The performance across the data set points is very erratic. For example, for D16, doubling the width dimension from W16 to W32 caused the CPU time to drop from 608s to 86s. This clearly indicates that the CBO had followed a highly sub-optimal execution plan for the former. This query is the most complicated of those tested, having 9 table instances, but it may still be considered surprising that performance (of the CBO) was so poor for what in the real world would not be an especially complex query. It is not part of the scope to analyse the execution plans in detail, but one may observe that the worse ones do three full scans of the detail table while the better ones do only two.

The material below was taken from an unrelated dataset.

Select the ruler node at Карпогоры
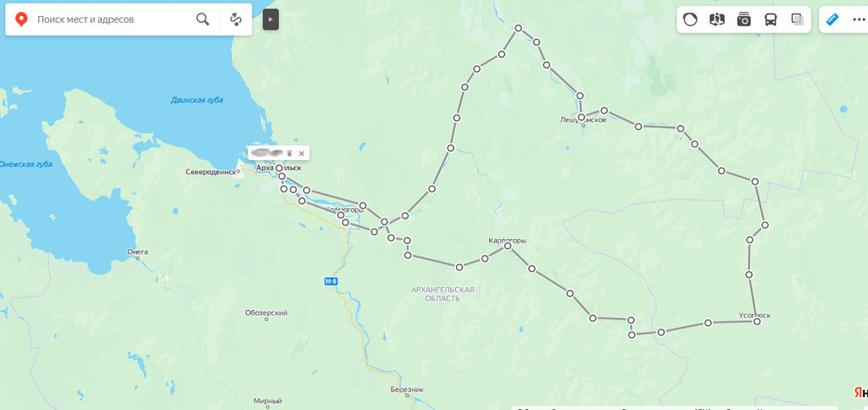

It might be worth noting that the best execution plan would most likely decompose into one subplan for obtaining the detail records and joining them to an employee-based record set, repeated four times, plus one to obtain the employees (which would drive). However, the CBO would not be likely to see it that way.

WJSQ: With, Subquery

Query TextWITH wit AS (SELECT pho.employee_id,

pho.phone_type,pho.phone_number

FROM phone_numbers pho WHERE TO_CHAR (pho.valid_from, 'J') || pho.phone_number = (

SELECT MAX (TO_CHAR (sbq.valid_from, 'J') || sbq.phone_number) FROM phone_numbers sbq WHERE sbq.employee_id = pho.employee_id AND sbq.phone_type = pho.phone_type)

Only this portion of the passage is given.